Metabolomic breath analysis identifies lipid biomarker candidates in Parkinson's disease

An unedited manuscript reports untargeted metabolomics of exhaled breath from 73 Parkinson's patients and 90 controls that highlighted seven putative lipid metabolites differing between groups; five of these also appeared in some unaffected LRRK2 variant carriers, and the authors state MS/MS confirmation is still needed.

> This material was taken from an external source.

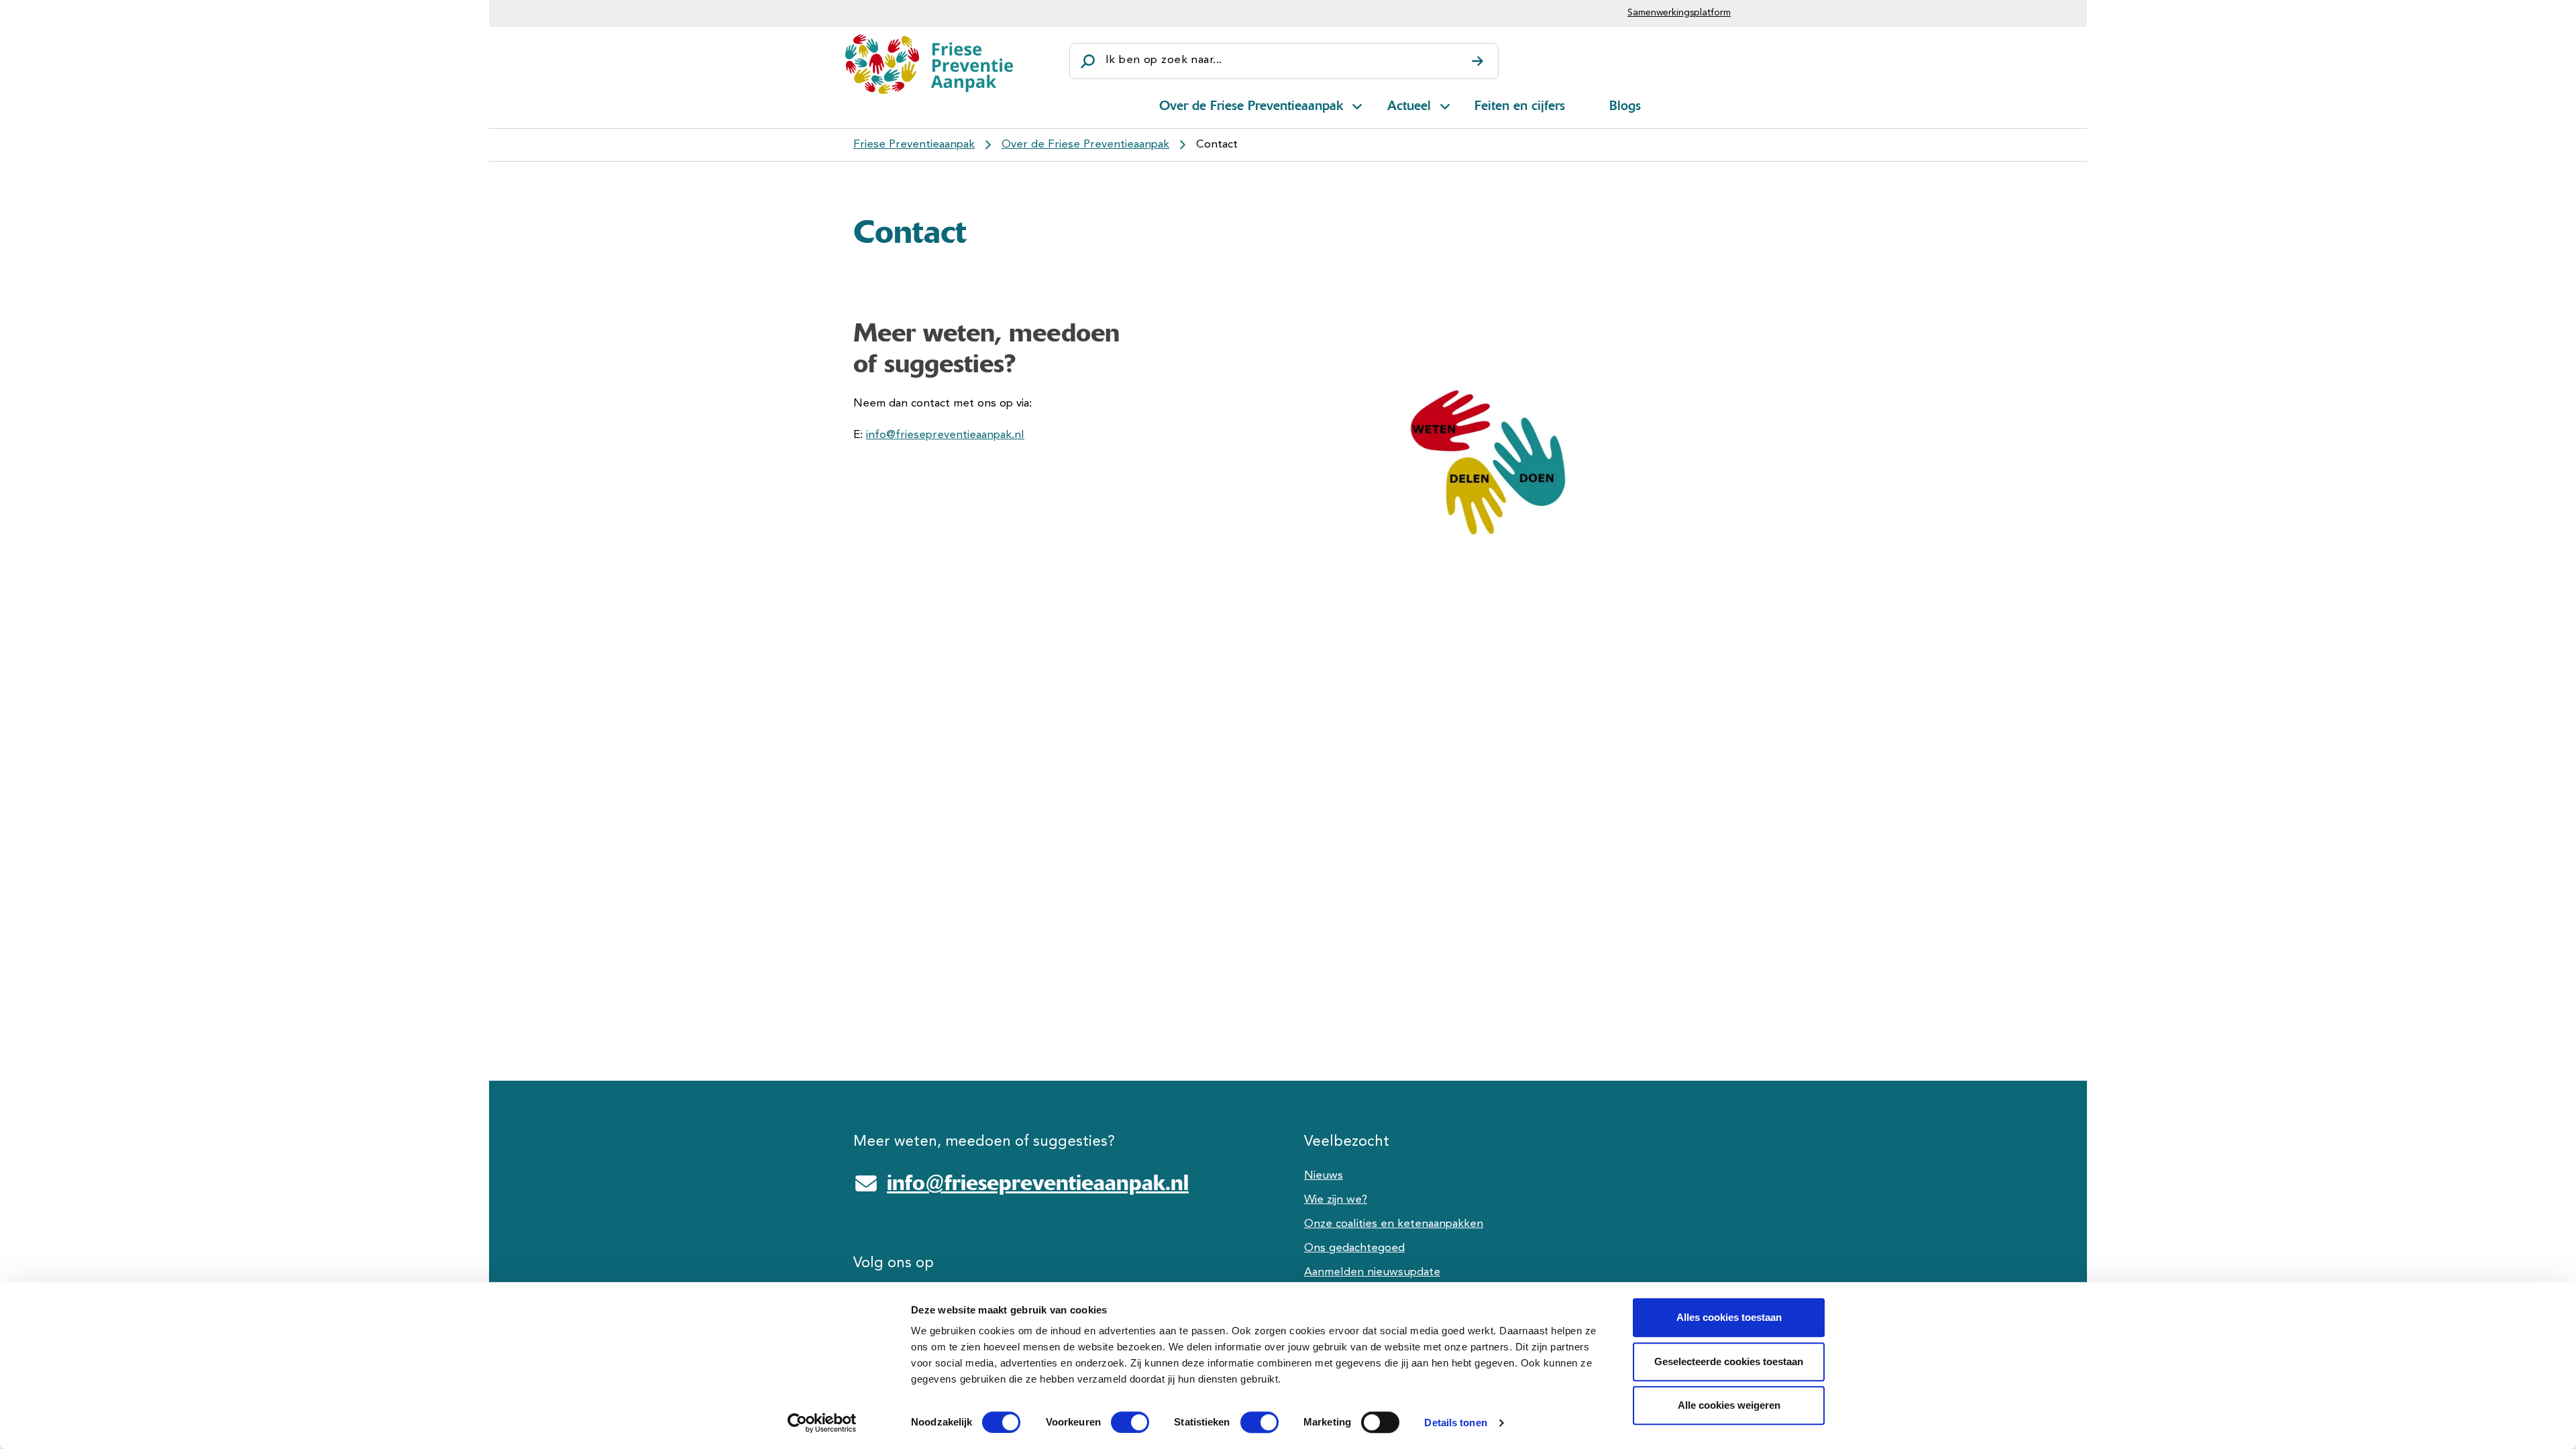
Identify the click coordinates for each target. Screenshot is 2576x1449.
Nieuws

An unedited manuscript posted ahead of final publication describes an untargeted metabolomics study using exhaled breath to search for biomarkers of Parkinson's disease. The authors frame breath as a noninvasive sampling route that they suggest may address a need for earlier and more accessible PD biomarkers. Breath and blood plasma samples were analysed by extreme‑resolution FT‑ICR‑MS and compared across patient groups, unaffected carriers, and controls. The manuscript is unedited and will undergo further revision before final publication. Key findings: - The study analysed breath samples from 73 PD patients (LRRK2 n=12, GBA1 n=35, PRKN n=6, idiopathic n=20), 4 unaffected LRRK2 pathogenic variant carriers, and 90 controls. - Analyses used extreme‑resolution Fourier‑transform ion cyclotron resonance mass spectrometry (FT‑ICR‑MS) on exhaled breath and compared findings with plasma metabolomics data. - Biostatistical models reportedly distinguished PD patients from healthy controls with an out‑of‑bag (OOB) error below 1%. - Seven putative metabolites were identified in breath from PD patients regardless of genetic status: tricosanoic acid, docosanamide, eicosanoic acid, homophytanic acid, nonadecyl‑MG, stearic acid, and palmitic acid. - Five of these metabolites were also reported in unaffected LRRK2 carriers versus controls, and most proposed structures are intermediates in fatty acid metabolism. - The authors note that the proposed metabolite identities require MS/MS confirmation. Summary: Breath metabolomics in this report produced candidate lipid markers that differentiated Parkinson's patients from controls and showed overlap with findings in some unaffected LRRK2 carriers. The work points to breath as a possible source of noninvasive biomarker candidates, but metabolite identities and their relevance need MS/MS confirmation and further validation. The manuscript is an early, unedited report and will be revised before final publication.